The Whitehorse Community Choir’s annual holiday concert will be an online show this year as the Yukon continues to deal with COVID-19. (Submitted)

The Whitehorse Community Choir’s annual holiday concert will be an online show this year as the Yukon continues to deal with COVID-19. (Submitted)

Community choir brings Tidings and Tinsel online

Annual show can be viewed from Dec. 4 to 16

‘Tis the season for the Whitehorse Community Choir to bring some festive music to the territory.

The choir’s annual seasonal concert will be showcased online beginning Dec. 4 and available until Dec. 16.

This year’s performance – Tidings and Tinsel – brings a mix of festive music from around the world that will be performed by the three choirs within the community choir led by Barbara Chamberlin.

In a Nov. 23 interview, Chamberlin said she worked to find both familiar tunes (Here Comes Santa Claus, for example) as well as some, perhaps, unfamiliar treasures to a number of Yukoners (S’vivon and Nerli are a couple of Hanukah songs that will be featured, for example).

“There’s a little bit from everywhere,” she said.

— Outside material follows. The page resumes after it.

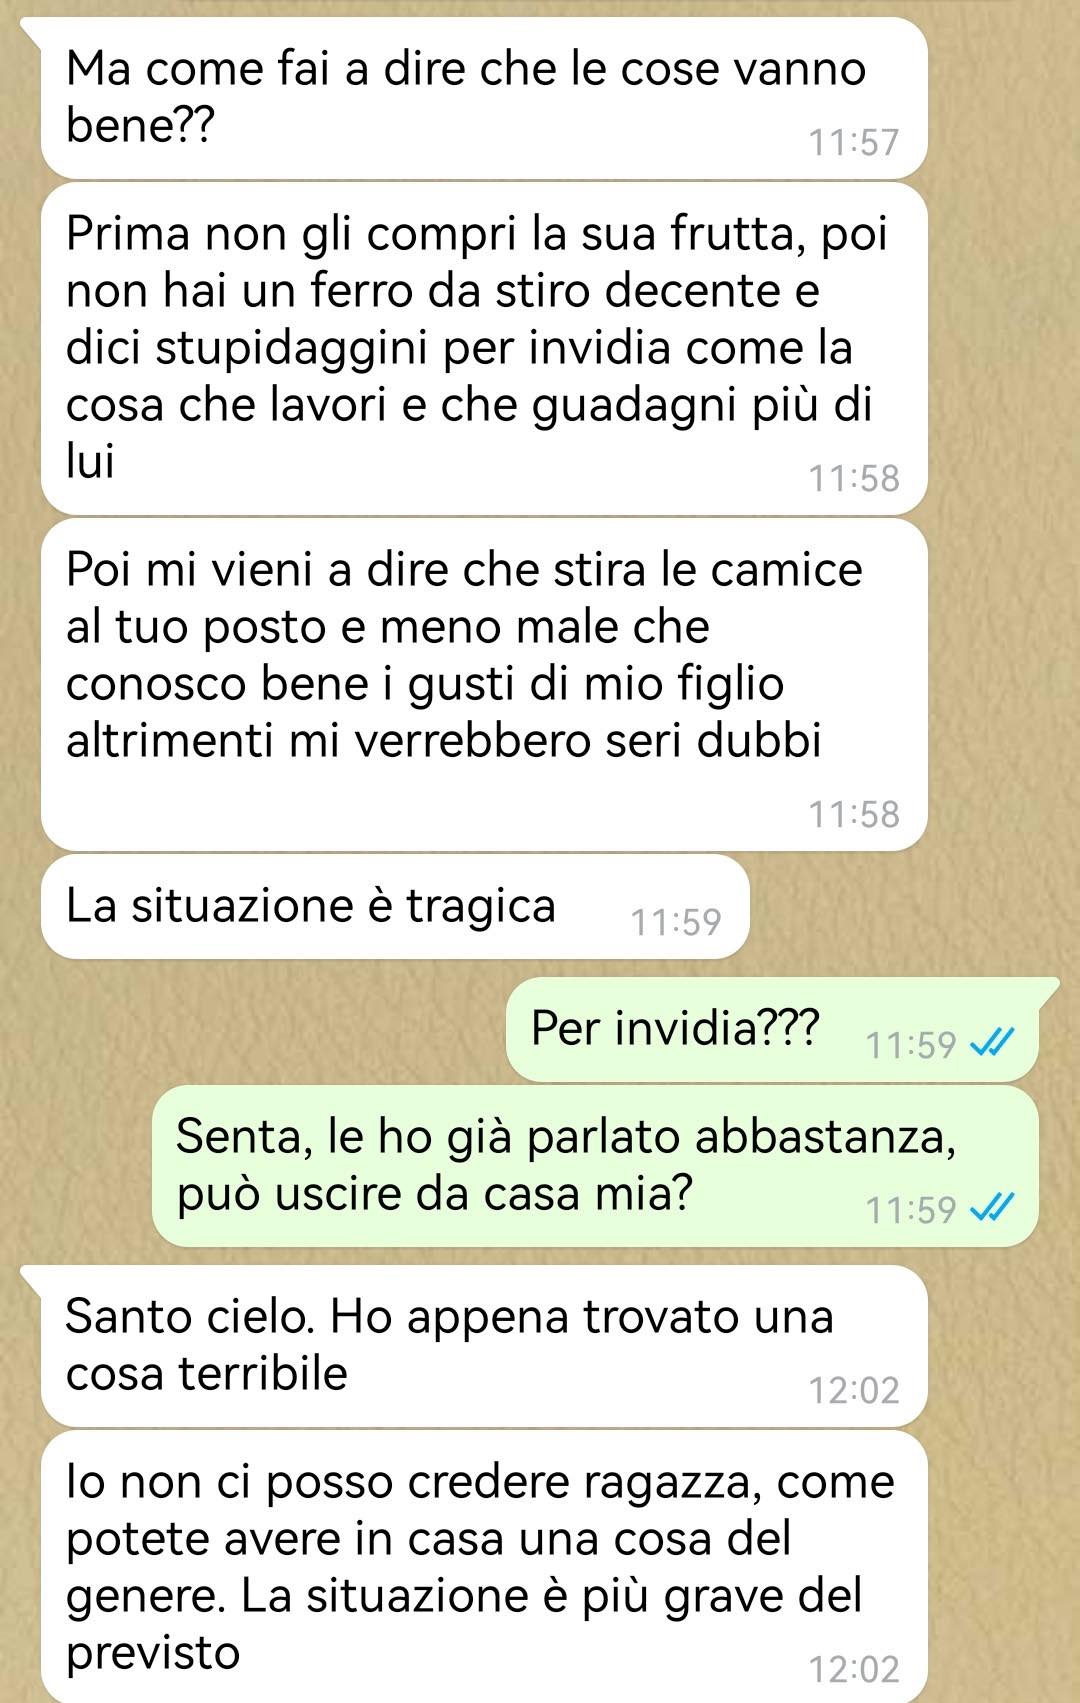Image resolution: width=1080 pixels, height=1703 pixels.
Task: Select the 'può uscire da casa mia?' message
Action: 595,1166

Given the last nearly two years of the pandemic, Chamberlin said she worked to find songs that would be fun and upbeat for both choir members and what she initially thought would be a live audience.

The concert was originally scheduled as a live event at the Yukon Arts Centre Dec. 3 with an option to view the show online from Dec. 4 to 16. That changed when the Yukon government declared a state of emergency due to COVID-19 numbers rising earlier in November.

The additional COVID-19 measures brought in meant moving the concert entirely to the virtual option.

“They’re very disappointed they can’t do it live,” Chamberlin said of choir members, noting for many the December show is a chance to showcase their work live for families and friends and to perform for an in-person audience.

That said, many family and friends of choir members will likely be tuning in to take in the virtual show that will be filmed over three nights.

As Chamberlin explained, each of the choirs involved – the women’s choir, the advanced choir, and the SATB (soprano, alto, tenor, bass) choir – will spend an evening at the arts centre performing four or five pieces that will be recorded for the virtual event.

“It will have a live feel to it,” Chamberlin said of the show. “It’ll be great.”

Along with the music performed at the Yukon Arts Centre, viewers will be treated to two videos, including a performance of Mele Kalikimaka shot at the Canada Games Centre.

And for those missing the sing-a-long portion that’s a tradition of the in-person concert, Chamberlin said those who purchase tickets ( will receive a PDF for the Hallelujah Chorus so they can sing along at home if they like.

Other songs to be performed are: the Seven Joys of Mary, African Noel, It’s Beginning to Look A Lot Like Christmas and Cherubic Hymn and many more.